The rhythmic movement I've grown so used to stutters suddenly, and with a pang I realize that Dean doesn't sound right. Something just sounds…wrong. His breathing is wheezing and labored and with horror I notice the wetness under my cheek. I bring my broken hand up, damn it hurts, and tentatively touch his chest. Definitely wet. And I know what it is. Holy shit, Dean.
"Dean," I say, but he continues to plod forward, and I notice that he's limping badly. How the hell could I have missed all of this? But the continuous pounding in my head answers that. "Dean," I repeat, desperate to get him to stop. He stumbles, nearly going down, and I hear a small whimper despite his obvious attempts to bite it back. I feel myself being lowered to the ground, landing impossibly gently on soft grass, then look up to see my brother's hulking shape above me.
"Dean," I say again, and this time it seems to register.
"Sammy," Dean whispers, and the tone of his voice scares the crap out of me. "I'm sorry." I blink in confusion just as Dean crumples to the ground. It's like slow motion, his knees giving out and hitting the ground and then his torso and then his head, smacking next to me.
"Dean, come on, answer me!" I mutter, crawling to his side. He's pale in the moonlight, lips parted slightly, eyes closed. His breathing is slight and shallow, and the blood covering his torso is made horrifyingly clear. I swallow back tears and panic and try to figure out where he's hurt, but my hands are shaking and I can feel the bile rising in the back of my throat again.
"Please, God, help me," I whisper, because I'm terrified. My head hurts like hell and my wrist is sending flares of agony up and down, but I know that I'll live. Dean, on the other hand…What if I'm here alone? Left behind by everyone I know and love, alone with all the darkness that most people are oblivious to or simply ignore…I can't do it. There's no way.
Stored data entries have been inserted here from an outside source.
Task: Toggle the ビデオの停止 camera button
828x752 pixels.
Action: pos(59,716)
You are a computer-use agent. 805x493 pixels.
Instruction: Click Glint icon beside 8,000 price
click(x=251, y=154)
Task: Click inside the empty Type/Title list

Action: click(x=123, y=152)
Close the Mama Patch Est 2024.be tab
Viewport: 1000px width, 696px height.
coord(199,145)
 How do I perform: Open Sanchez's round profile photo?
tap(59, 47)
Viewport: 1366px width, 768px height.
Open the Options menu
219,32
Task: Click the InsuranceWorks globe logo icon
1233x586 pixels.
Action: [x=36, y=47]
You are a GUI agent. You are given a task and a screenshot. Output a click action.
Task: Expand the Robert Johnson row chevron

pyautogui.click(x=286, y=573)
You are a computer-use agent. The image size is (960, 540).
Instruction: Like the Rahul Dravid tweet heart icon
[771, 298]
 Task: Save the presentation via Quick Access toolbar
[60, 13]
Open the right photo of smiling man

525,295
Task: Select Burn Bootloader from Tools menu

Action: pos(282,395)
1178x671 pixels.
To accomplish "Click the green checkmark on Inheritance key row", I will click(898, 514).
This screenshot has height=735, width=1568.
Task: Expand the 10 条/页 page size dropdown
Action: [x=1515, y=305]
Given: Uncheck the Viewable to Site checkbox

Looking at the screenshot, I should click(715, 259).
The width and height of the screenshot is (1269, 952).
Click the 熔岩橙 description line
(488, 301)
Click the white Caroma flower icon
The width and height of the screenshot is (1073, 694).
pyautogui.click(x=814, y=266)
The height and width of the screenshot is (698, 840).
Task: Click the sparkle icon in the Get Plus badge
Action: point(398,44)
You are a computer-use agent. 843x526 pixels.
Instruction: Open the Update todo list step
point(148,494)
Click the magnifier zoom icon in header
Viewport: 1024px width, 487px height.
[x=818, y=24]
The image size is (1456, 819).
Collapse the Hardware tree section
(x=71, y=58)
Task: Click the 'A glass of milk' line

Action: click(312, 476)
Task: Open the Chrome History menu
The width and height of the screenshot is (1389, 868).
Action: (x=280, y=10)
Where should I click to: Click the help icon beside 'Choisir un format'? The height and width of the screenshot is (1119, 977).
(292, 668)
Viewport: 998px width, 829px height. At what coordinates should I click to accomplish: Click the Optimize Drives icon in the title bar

I don't try to hold back the next round of vomiting, and tears mix with it as I heave. Everything is spinning again and there's blackness infringing on my vision but I can't bring myself to care, and then everything's gone.
xxxx
I wake up to the familiar and unmistakable feel of a hospital. Same white sheets, same annoying IV and beeping heart rate monitor, same bland walls and floors. I gingerly touch my head, feeling the bandage there, lift the heavily casted right wrist with a grimace. Turning to the chair next to the bed, I'm surprised that Dean isn't camped out in it. Must be getting a coffee…Oh, shit. Dean.
I hit the call button on my head, slamming it again and again until a flustered and angry looking nurse comes into the door.
"What do you need?" She asks, fakely sweet. I know she hates my guts right now. I don't care.
"Where's my brother?" I demand, and she raises an eyebrow.
"Mister Schneider," she starts, and that must have been the fake ID we had, "Maybe he just went to get a drink, or to take a shower." I have no time for this shit.
"My brother, the one who was brought in with me!" Suddenly I realize that it could have been just me. I have no idea how in the hell I got here, and the thought petrifies me. What if Dean was left out there? Or he's dead? No, no way, no. He's here. The nurse looks at me and steps out of the room, talking with someone. When she steps back in, she's smiling.
"He's here, Winston," she says, and I have to hold back an eye roll. Dean and his stupid names. "He's in the room next to yours. He's recovering nicely from his surgery." I blanch. Surgery? Damn. I want to ask questions, demand to know exactly how he is and how we got here, but that's not the number one priority right now.
"I want to see him." The nurse shakes her head, and I glare. "I want to see him, now."
Five minutes later, they wheel me next to Dean's bed, and I take his heavily IV'd hand in mine. I look at his sleeping form, and I promise to myself and to him that I'll be there when he wakes up. I'll always be there when he wakes up.